**Work instructions**:
Copy out every line below that contains the word "resolution", matching case exactly.

**Information given**:

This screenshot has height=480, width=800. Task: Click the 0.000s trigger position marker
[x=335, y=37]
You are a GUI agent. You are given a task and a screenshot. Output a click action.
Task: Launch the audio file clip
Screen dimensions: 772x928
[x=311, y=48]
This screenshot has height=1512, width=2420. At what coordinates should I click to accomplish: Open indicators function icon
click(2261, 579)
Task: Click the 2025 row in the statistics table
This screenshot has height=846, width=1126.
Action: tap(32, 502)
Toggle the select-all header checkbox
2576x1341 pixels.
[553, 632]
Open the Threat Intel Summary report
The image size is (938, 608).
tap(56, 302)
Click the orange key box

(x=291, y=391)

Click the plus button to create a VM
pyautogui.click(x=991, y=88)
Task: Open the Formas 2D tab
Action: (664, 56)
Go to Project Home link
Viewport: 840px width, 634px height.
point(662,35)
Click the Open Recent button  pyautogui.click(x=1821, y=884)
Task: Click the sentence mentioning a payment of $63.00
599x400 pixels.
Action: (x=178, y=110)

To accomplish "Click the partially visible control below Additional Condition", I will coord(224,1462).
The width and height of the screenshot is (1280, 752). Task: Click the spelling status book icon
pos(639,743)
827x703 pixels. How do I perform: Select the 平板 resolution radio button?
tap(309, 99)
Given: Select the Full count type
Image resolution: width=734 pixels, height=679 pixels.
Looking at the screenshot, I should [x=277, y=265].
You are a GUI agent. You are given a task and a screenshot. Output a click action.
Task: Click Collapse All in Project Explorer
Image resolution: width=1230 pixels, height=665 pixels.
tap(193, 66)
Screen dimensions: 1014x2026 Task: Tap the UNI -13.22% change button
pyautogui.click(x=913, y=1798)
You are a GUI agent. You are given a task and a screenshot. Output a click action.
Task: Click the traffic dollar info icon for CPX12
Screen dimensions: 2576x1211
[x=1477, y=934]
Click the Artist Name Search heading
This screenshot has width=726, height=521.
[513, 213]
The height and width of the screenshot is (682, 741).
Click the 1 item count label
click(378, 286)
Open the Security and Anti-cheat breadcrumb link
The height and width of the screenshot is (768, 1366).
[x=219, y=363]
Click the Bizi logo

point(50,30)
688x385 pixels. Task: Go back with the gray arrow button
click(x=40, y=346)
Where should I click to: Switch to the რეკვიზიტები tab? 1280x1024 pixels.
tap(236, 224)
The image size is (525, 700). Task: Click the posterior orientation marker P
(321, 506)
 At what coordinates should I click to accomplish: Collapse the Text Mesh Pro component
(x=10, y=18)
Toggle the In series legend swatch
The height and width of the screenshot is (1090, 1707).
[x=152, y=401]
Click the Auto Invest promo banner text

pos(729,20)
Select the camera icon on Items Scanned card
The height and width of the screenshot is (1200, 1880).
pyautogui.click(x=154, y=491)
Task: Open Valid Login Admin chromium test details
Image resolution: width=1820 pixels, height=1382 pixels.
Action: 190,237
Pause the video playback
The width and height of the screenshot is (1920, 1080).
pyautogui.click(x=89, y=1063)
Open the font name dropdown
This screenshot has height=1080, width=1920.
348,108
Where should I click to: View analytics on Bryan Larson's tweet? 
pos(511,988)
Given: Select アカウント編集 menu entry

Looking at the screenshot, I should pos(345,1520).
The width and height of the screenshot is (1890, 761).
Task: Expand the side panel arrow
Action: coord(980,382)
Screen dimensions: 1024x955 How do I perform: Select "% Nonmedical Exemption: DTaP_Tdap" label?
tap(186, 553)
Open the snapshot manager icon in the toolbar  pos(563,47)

**Task solution**:
827x703 pixels. How do I perform: Select the 平板 resolution radio button?
Image resolution: width=734 pixels, height=679 pixels.
Image resolution: width=1230 pixels, height=665 pixels.
Image resolution: width=1820 pixels, height=1382 pixels.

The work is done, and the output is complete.